Peggy also tackles the issue that is an ongoing challenge in public health and medicine:  screening.  Screenings are tests that look for diseases before you have symptoms.  Ideally, screening will identify diseases early when they are easier to treat and have better outcomes.  For breast cancer, the key screening test is a mammogram (x-ray of the breasts).  However (as Peggy points out), we seldom hear about the research that demonstrates limited effectiveness of mammograms for reducing cancer death.  This is not the research cited in the communication materials from advocacy organizations.  We also tend not to hear about the negative side effects of screening large segments of the population.  There can be false positive tests: which subject the patient to unnecessary medical intervention and emotional distress.  There can also be over-treatment for the detected cancer, even if it turns out to be a non-aggressive tumor.

When I was working in suicide prevention, one of the best articles I read was "Screening as an Approach for Adolescent Suicide Prevention" by Dr. Juan Pena and Dr. Eric Caine.  The authors dedicate a section of the paper to key decisions and tasks to resolve before implementing a screening program.  While the public health issue and screening tests are different, I believe many of their decision points are generalizable to almost any health issue.  The table presenting these decisions and tasks is a great reminder to public health professionals and clinicians that recommending and undertaking a screening program should be strategic and the decision should be re-visited regularly.  For example, the authors highlight:
  • Key Decision:  Population and Setting- Is the screening program consistent with the target population's community or cultural values?
  • Key Decision:  Screening Instrument- What will be the false positives and false negatives rates in the population to be screened?  Are these rates acceptable?
  • Key Decision:  Staffing and Referral Network- Are there effective treatments available for the types of conditions being screened for?
  • Key Decision:  Quality Assurance- How will the screening program be monitored to ensure that protocols are followed?
  • Key Decision:  Legal and Ethical Issues- Has sufficient informed consent been given to parents and youth about risks, benefits, and limits of screening?

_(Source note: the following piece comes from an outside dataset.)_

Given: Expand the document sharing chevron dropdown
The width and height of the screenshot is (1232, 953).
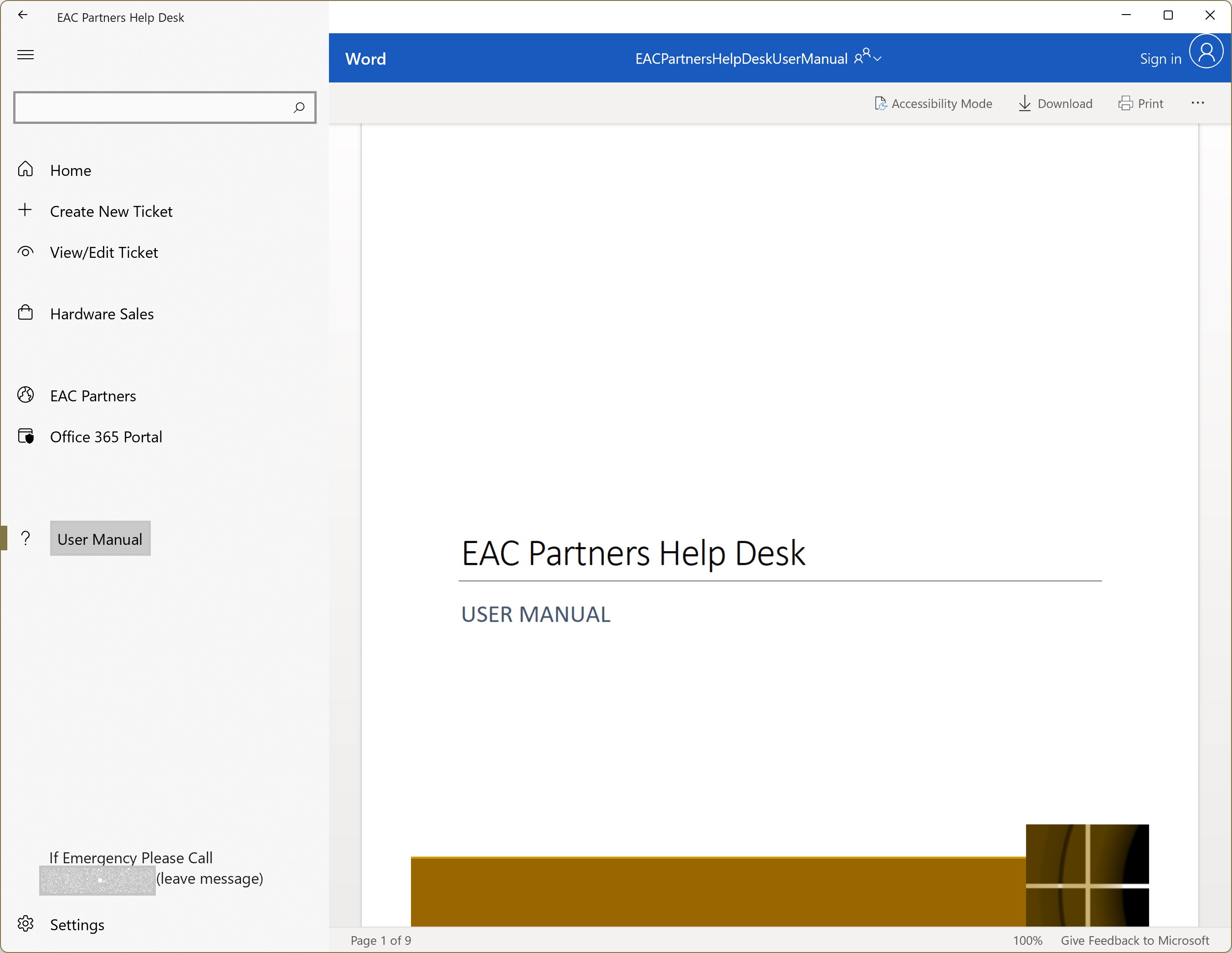Looking at the screenshot, I should click(877, 59).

Going back to the "Feel-Good War" article:  I like that Peggy did not just point out all the flaws in our current breast cancer screening and treatment systems.  Instead, she invited her interviewees to recommend potential improvements.  Some ideas were noted in two key areas:
  • Message Re-Framing:  Rather than offering blanket assurances that “mammograms save lives,” advocacy groups might try a more realistic campaign tag line. The researcher Gilbert Welch has suggested this message, “Mammography has both benefits and harms — that’s why it’s a personal decision.”
  • Funding Re-Distribution:  Peggy asked scientists and advocates how some of that "awareness" money could be spent differently. She highlights the February recommendations of a Congressional panel (made up of advocates, scientists and government officials) that called for increasing the share of resources spent studying environmental links to breast cancer. They defined the term liberally to include behaviors like alcohol consumption, exposure to chemicals, radiation and socioeconomic disparities. 

Tell Me What You Think:
  • What do you think about the "pink culture" or awareness raising around breast cancer?  Will it effectively lead us to our goal of prevention?
  • In addition to message re-framing and funding re-distribution, what else would you recommend to help improve the approach to breast cancer prevention, screening, and treatment?